• _DESCRIPTION OF THE TASK_
All lines from the one holding "Expand the Inter-App Audio chevron" to the end of the listing are to be output exactly, both ends included, with any pictures left out.

• _SOURCE MATERIAL_
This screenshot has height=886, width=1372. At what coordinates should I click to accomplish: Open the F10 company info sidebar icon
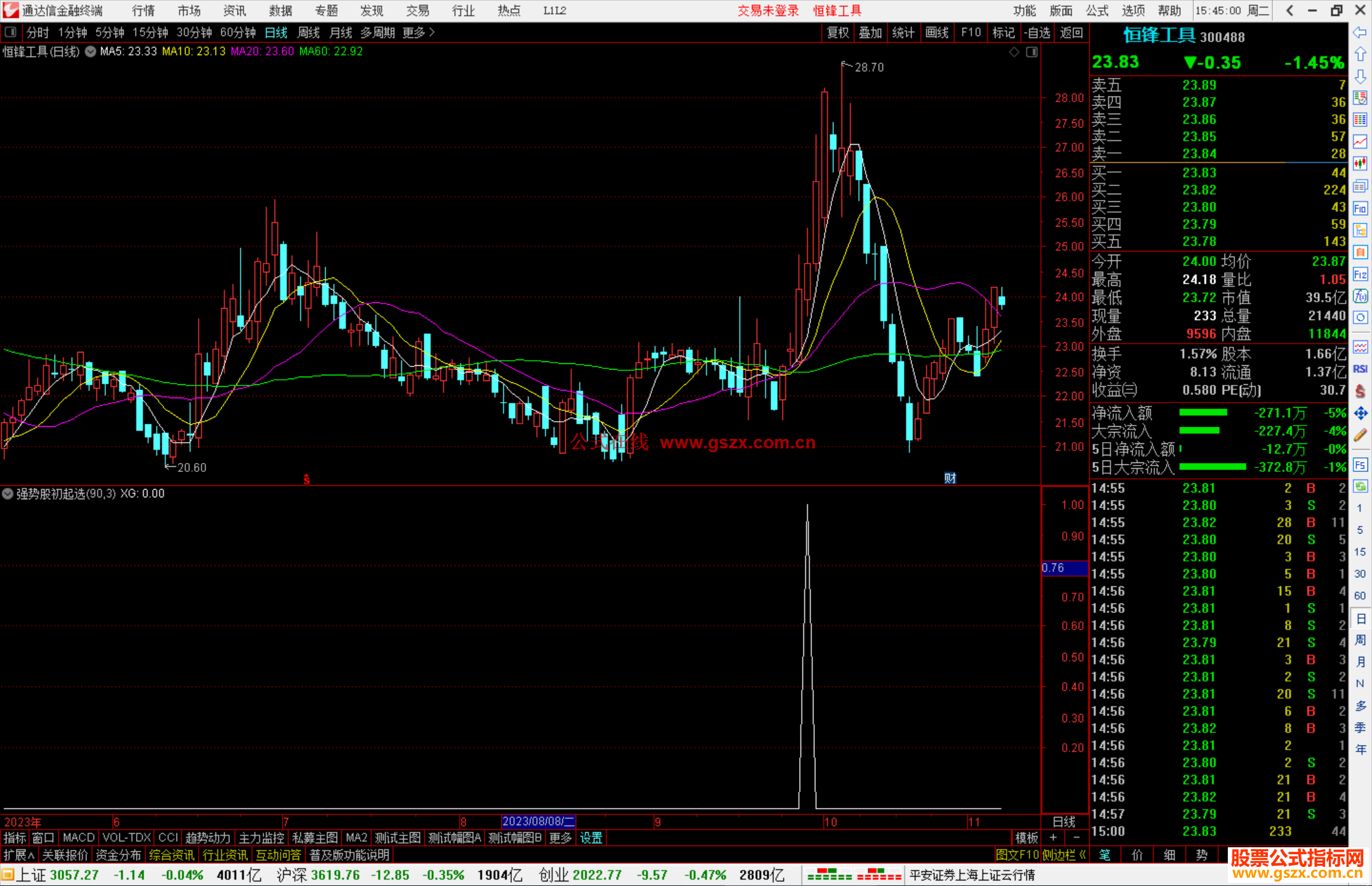(1360, 208)
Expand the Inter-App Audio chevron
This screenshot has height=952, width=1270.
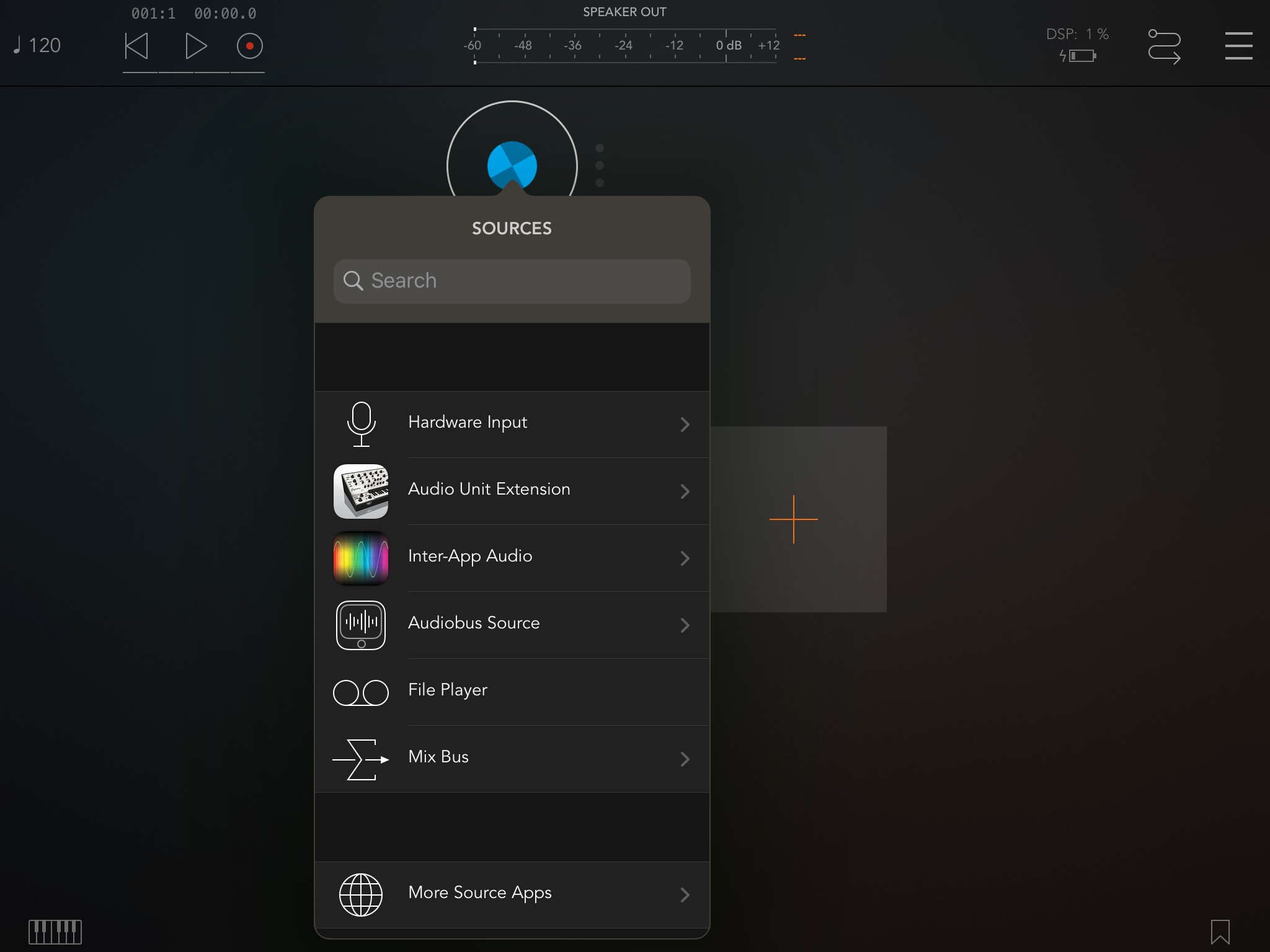[x=685, y=558]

• _SOLUTION FOR THIS EXERCISE_
Expand the Inter-App Audio chevron
This screenshot has height=952, width=1270.
[x=685, y=558]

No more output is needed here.